Record extracts>
_ _ _
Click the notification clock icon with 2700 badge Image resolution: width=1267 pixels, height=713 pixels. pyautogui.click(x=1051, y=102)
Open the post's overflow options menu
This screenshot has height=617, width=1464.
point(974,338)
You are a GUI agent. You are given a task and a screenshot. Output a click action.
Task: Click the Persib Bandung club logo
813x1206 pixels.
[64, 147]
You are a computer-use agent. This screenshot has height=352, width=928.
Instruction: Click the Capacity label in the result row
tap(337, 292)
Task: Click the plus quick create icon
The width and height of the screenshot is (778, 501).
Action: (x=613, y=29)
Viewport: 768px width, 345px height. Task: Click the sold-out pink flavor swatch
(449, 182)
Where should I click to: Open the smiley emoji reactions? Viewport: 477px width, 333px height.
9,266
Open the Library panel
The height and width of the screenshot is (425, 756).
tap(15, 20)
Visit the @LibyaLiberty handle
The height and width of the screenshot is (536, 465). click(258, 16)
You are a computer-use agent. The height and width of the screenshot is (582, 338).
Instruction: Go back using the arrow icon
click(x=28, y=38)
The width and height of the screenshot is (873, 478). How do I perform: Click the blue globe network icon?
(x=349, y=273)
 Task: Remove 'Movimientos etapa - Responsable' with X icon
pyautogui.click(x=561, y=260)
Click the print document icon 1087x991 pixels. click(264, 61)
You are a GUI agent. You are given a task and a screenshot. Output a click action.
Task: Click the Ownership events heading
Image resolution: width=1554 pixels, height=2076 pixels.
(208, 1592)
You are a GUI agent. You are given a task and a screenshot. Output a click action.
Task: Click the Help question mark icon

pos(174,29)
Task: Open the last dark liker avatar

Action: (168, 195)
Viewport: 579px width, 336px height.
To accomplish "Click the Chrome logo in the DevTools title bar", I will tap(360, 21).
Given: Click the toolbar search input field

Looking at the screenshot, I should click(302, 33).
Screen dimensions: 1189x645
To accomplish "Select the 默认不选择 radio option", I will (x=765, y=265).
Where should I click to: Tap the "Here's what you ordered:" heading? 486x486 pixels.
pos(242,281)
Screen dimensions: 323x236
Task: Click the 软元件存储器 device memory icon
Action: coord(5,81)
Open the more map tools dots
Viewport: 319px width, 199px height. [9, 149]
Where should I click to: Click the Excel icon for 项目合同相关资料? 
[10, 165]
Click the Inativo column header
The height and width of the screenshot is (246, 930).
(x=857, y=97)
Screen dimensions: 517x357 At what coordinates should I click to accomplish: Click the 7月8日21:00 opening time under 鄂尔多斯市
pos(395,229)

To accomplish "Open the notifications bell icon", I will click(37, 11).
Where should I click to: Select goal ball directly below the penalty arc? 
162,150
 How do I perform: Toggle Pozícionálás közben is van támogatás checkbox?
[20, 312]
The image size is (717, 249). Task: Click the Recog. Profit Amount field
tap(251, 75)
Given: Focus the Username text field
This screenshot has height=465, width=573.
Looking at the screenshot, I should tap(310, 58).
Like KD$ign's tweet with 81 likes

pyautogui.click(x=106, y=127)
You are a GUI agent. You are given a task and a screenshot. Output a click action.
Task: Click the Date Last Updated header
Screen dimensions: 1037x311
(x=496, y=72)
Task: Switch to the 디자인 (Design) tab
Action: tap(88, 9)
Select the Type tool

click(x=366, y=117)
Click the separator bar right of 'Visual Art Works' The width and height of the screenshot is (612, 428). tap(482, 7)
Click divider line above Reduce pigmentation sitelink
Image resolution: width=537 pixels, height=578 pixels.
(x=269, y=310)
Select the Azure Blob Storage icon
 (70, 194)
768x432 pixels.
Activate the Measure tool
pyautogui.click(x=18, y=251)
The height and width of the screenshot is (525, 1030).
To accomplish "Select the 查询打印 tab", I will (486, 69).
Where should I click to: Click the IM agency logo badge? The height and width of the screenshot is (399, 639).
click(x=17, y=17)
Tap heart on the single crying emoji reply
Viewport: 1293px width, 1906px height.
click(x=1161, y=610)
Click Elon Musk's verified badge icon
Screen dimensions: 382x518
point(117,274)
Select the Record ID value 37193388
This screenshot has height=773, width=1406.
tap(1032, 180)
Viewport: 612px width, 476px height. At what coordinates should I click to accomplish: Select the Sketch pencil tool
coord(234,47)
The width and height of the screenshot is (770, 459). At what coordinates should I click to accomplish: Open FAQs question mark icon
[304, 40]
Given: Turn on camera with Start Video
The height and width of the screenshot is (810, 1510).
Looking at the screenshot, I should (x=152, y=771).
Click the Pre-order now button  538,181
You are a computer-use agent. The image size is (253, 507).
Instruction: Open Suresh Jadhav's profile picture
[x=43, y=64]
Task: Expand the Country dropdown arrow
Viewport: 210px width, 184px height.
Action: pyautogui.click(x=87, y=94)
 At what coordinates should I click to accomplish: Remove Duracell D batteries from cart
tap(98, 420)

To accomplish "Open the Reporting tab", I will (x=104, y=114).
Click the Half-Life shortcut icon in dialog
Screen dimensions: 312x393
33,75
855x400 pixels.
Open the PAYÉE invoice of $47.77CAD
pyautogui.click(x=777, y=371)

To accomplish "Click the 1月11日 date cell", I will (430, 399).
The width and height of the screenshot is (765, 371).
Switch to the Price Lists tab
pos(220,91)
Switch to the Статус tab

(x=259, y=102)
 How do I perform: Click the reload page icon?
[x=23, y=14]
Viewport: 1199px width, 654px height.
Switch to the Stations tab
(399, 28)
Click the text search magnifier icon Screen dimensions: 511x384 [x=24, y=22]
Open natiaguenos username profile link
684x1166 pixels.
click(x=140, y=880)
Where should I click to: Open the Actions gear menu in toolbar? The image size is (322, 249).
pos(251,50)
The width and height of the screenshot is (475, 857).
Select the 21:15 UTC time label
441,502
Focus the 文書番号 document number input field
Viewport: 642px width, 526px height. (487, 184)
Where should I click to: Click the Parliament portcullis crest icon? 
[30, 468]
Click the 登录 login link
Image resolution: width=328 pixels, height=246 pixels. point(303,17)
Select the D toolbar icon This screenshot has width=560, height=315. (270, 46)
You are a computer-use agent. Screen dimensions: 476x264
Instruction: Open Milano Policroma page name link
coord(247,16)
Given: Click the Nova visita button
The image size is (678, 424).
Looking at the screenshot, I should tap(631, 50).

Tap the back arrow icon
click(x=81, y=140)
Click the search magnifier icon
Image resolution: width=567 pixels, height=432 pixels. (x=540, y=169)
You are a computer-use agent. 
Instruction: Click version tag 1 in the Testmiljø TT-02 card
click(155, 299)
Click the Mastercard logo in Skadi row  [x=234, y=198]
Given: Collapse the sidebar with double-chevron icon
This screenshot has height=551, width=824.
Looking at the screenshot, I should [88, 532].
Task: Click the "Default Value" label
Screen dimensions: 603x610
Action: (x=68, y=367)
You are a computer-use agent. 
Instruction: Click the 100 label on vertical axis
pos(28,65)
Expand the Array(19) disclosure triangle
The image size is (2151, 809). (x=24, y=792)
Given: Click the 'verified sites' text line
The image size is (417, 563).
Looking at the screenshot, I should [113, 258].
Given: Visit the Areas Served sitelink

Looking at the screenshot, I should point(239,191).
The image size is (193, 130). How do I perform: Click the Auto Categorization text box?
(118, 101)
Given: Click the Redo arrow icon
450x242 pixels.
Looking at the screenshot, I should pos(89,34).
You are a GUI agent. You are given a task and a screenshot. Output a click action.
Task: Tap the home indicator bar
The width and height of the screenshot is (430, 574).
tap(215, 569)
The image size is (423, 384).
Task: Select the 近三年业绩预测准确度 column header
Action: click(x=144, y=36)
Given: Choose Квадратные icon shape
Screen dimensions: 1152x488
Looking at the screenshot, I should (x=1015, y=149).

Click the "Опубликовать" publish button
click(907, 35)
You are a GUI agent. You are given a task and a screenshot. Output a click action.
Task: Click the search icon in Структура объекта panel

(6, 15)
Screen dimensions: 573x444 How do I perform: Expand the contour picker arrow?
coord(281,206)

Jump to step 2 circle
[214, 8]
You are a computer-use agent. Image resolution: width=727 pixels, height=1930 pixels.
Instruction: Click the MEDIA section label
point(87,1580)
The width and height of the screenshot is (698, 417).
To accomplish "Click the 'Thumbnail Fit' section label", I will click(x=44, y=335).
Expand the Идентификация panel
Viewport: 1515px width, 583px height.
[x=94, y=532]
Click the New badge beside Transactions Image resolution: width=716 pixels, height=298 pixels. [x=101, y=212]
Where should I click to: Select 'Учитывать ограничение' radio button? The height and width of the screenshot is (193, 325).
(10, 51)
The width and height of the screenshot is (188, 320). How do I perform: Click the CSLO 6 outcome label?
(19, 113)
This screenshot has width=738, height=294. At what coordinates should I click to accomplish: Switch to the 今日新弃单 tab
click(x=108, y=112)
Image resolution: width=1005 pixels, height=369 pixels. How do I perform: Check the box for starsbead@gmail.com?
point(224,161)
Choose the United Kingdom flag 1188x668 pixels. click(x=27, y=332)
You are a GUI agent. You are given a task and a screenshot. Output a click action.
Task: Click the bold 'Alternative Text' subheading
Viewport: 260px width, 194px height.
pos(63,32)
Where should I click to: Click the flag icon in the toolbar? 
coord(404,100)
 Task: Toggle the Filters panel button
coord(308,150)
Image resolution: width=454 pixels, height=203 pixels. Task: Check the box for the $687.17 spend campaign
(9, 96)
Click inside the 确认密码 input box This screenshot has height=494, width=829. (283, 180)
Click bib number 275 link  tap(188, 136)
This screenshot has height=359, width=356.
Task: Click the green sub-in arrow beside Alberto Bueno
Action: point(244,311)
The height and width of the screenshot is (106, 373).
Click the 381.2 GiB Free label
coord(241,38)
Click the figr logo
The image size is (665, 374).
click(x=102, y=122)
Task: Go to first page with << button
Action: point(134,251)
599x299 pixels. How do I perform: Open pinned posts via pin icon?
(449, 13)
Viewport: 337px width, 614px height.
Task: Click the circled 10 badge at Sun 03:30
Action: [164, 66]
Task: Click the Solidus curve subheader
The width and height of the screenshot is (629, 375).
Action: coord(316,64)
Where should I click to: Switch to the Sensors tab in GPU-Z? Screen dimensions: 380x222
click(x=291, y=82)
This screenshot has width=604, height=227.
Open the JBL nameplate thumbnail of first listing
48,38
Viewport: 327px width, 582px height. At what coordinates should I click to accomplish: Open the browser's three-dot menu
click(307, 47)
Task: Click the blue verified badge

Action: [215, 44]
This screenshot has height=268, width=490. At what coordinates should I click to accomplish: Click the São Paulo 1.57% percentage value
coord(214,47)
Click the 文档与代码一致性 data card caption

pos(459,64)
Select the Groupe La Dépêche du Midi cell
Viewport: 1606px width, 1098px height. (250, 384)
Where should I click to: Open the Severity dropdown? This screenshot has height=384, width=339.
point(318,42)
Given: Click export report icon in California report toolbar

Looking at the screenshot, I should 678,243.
_ _ _
Task statement>
Exactly as written, repeat the lines from the start of the listing through the line containing "You are a computer-use agent. This", both included.

Response>
Click the notification clock icon with 2700 badge Image resolution: width=1267 pixels, height=713 pixels. pyautogui.click(x=1051, y=102)
Open the post's overflow options menu
This screenshot has height=617, width=1464.
point(974,338)
You are a GUI agent. You are given a task and a screenshot. Output a click action.
Task: Click the Persib Bandung club logo
813x1206 pixels.
[64, 147]
You are a computer-use agent. This screenshot has height=352, width=928.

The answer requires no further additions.